Maybe subscribing to the New York Times wasn't such a good idea.
Up to now, I've ignored other books, other writers. Just done my thing. I haven't read any writerly self-help books or paid much attention to what professionals might think.
I just kind of cloistered myself in my own fictional worlds.
So now I'm getting these other writers in my face, unavoidable if I want to read a newspaper from a New York full of creative types. It's enough to make me insecure about my abilities and talents. I tell myself it doesn't matter--just like I tell myself it doesn't matter how many books I sell, or how many good reviews I get, or whether I'm published in the mainstream and carried in the bookstores.
It doesn't matter--but of course it does.
It doesn't matter. I'm just going to keep doing my own thing. Just try to be steady. I write every day, even when I don't want to. I appear to have a strong willpower when it comes to writing. I force myself on my four mile walk on days I don't want to, I force myself to sit down and write at least 1000 words, and little by little, the book gets written.
I'd love to wait around for the wellspring to overspill, to feel inspiration come upon me, to do nothing that isn't purely creative utopia.
But if I did that, I'd produce about three partial stories a year, just like I did for 25 years. Snippets of 10 or 25 or 50 pages at a time, promising starts that go nowhere.
Thing is, once I start writing, the creativity happens anyway--through doing.
The water from the wellspring is the same water, whether it's overfill, or lapping at the edges and can be drunk from a cup, of whether I have to lower a bucket and pull it up.
I don't really have that many illusions about my talent--I think my estimation has been pretty much borne out by events. I thought there were certain potentials, and those potentials seem to be happening.
Slowly, oh so slowly.
Too bad I couldn't have seen this 25 years ago, but back then I was on a different trajectory. Mostly because I had horrible habits and debilitating doubts. I needed to make a living, and the bookstore was so damn interesting, and Linda and the boys were so important, that I didn't really ever regret it.
I made the right choice.
In fact, I can be a full-time writer now without any pressure because I've already had a career. I have the same creative energy I had when I was 28, but without the time and money constraints.

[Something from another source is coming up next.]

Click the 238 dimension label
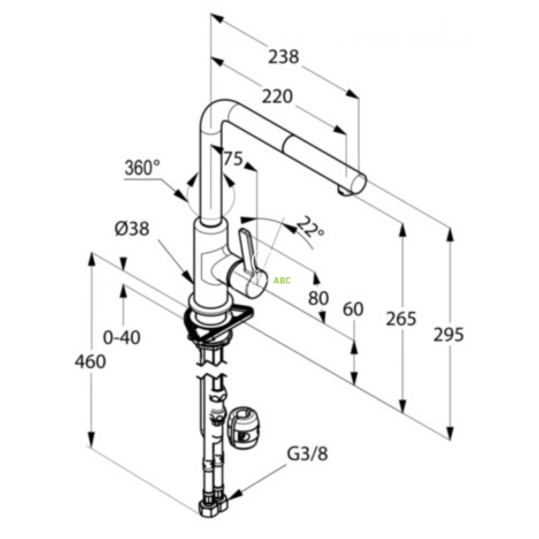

My habits, my process, are so much better and getting refined all the time.
My attitude is almost the opposite from when I quit--instead of questioning the viability of every idea, my approach is the write anything that comes to me, to never say no, the try to fit it ALL IN.
I've already seen more progress than I expected. My original goal was to finish just one more book, and then to see if I couldn't get it published. I mostly expected to self-publish (though I admit I thought that would have more significant results).
So all the activity that's happened has been somewhat unexpected.
I think that I could get a regular gig going in the mainstream (my own estimation) but it would probably take another 5 years of trying. That would be interesting, but I'm more and more inclined to wonder if that is really what I want to do.
The thing I learned in my business is to do my own thing, as much as possible. To not bend to desires for money or notoriety. To do the modest, satisfying thing.
I probably should apply that to my writing.